▶ _Excerpt provided_:
The final assessments of the test results have been made and "without exception, all volunteers, having received immunity from the coronavirus, felt fine. Thus, the first domestic vaccine against the new coronavirus infection is ready," the First Deputy Defense Minister of the Russian Federation, Ruslan Khadzhismelovich Tsalikov, told Moscow's Argumenty i Fakty newspaper.

The ministry also stated: "Test results clearly show that all volunteers developed an immune response as a result of vaccination. There are no side effects, complications or undesirable reactions, health complaints from the volunteers at the time of discharge."

While acknowledging more research needs to be done, the head of the 48th Central Scientific Research Institute of Russia's defense ministry, Sergey Borisevich, noted "the volunteers produced the necessary antibodies against the coronavirus and the vaccine components are safe," speaking to Krasnaya Zvezda, the official newspaper of the Russia's defense ministry.

Borisevich also said the antibodies produced were expected to remain in the body for a long time, noting: "The capabilities of the platform previously used to develop two Ebola vaccines and a Middle East Respiratory Syndrome [MERS] vaccine will allow the antibodies generated after vaccination to be maintained for a long time."

Clinical trials on two formulations of the vaccine candidate were launched last month at Sechenov University, with 18 people vaccinated on June 18 and released from hospital on July 15. The 20 people from the latest trial were vaccinated on June 23 and discharged on July 20.

Data collected following the medical examination of the volunteers will be submitted for processing to the Gamalei institute, Sputnik reported.

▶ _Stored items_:

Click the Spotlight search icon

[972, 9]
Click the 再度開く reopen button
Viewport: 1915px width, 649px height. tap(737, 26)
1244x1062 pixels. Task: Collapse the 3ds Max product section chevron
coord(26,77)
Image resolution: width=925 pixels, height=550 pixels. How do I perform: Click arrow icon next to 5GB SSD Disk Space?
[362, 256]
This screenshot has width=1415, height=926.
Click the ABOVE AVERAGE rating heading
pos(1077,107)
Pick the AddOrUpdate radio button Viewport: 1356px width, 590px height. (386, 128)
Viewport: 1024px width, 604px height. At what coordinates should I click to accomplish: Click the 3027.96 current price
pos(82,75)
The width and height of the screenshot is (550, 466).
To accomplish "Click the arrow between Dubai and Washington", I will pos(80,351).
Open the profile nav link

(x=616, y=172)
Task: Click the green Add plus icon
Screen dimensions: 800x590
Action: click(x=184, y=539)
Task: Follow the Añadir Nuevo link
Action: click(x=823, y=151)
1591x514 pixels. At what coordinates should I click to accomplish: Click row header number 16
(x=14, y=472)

▶ _List of tasks_:
a – Answer these questions from the report on Russia's coronavirus vaccine trials:
(i) Which Moscow newspaper did Ruslan Tsalikov speak to?
(ii) What post does Sergey Borisevich hold?
(iii) On what date were the 20 people from the latest trial discharged?
b – Decide whether each statement agrees with the report on Russia's coronavirus vaccine trials. Give yes or no and quote the words that settle it.
(i) The first group of 18 people was vaccinated on June 23.
(ii) Borisevich acknowledged that more research is needed.
(iii) The volunteers' data will be sent to Sechenov University for processing.
c – Carry on the report on Russia's coronavirus vaccine trials from the point where it stops.

▶ _Answers for the tasks_:
a –
(i) Argumenty i Fakty
(ii) Head of the 48th Central Scientific Research Institute of Russia's defense ministry
(iii) July 20

b –
(i) No: "with 18 people vaccinated on June 18"
(ii) Yes: "While acknowledging more research needs to be done"
(iii) No: "will be submitted for processing to the Gamalei institute"

c –
The third phase of Russian's vaccine trial is expected to begin in August. The country aims to have 30 million doses of a vaccine for the virus this year, and hopes to achieve "herd immunity" next year through vaccinating tens of millions of citizens, according to Kirill Dmitriev, the chief executive officer of Russian Direct Investment Fund, which is funding the development of the vaccine.

It is hoped the vaccine will "enter civil circulation" around August 12 to 14, and mass production of the vaccine will begin by September, Alexander Gintsburg, the head of the Gamalei institute told Russia's TASS.

Earlier this week, business executives, billionaires and government officials in Russia were alleged to have had access to the country's experimental COVID-19 vaccine since April.

Several hundred were reportedly given doses of the vaccine, according to people familiar with the vaccine work who declined to be named, Bloomberg reported. But Russian health officials have denied the allegation.

A Kremlin spokesperson also denied that Russian President Vladimir Putin has been given an uncertified COVID-19 vaccine.

Over 14.7 million people across the globe have been infected since the virus was first reported in Wuhan, China, including 3.8 million in the U.S. More than 8.2 million globally have reportedly recovered from infection, while over 609,800 have died as of Monday, according to the latest figures from Johns Hopkins University.